Originally posted by sonhouse
Like a trip to Alpha Centauri, 4 odd light years away, the ship only gets to 0.5c max. So it takes 6 months at one g to do that so you cover maybe 1/4 ly during acceleration run, same on decel, so you are doing 3.5 ly which takes 7 years so 8 years to get there, stay say 5 years, come back so you get back to Earth 21 years later of course full of new discov ...[text shortened]... od bet they would survive, since space craft design would be very safe by then, so would you go?
I certainly would not go.
Because of the confined space of the space ship, the journey there and back would be like a long stay in a prison.
It also would mean I would be much older when I came back so much less years of my life would be spent on Earth and living on Earth would surely be like living in a huge paradise compared to living in the confines of a spaceship.
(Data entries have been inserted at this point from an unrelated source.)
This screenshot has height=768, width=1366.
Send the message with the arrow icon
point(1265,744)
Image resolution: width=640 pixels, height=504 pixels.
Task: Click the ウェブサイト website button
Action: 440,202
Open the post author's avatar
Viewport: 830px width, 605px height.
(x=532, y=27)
I also just cannot believe that the journey can be made reasonably safe. Just for starters, there would be the problem of space dust and small space rocks that would hit the ship at the relative speed of up to half the speed of light! (if that's your top speed ). I once calculated that such collisions would be virtually inevitable for every one of even the shortest interstellar journeys. I also once calculated that any shielding, even a Whipple shield, if the ship cruises at 1/2 c, to protect the ship against such massively high-energy collisions could not be designed to be ridiculously unwieldy and massive and take up more than 99% of the mass of the whole ship else it wouldn't be strong enough to prevent a collision totally obliterating the ship.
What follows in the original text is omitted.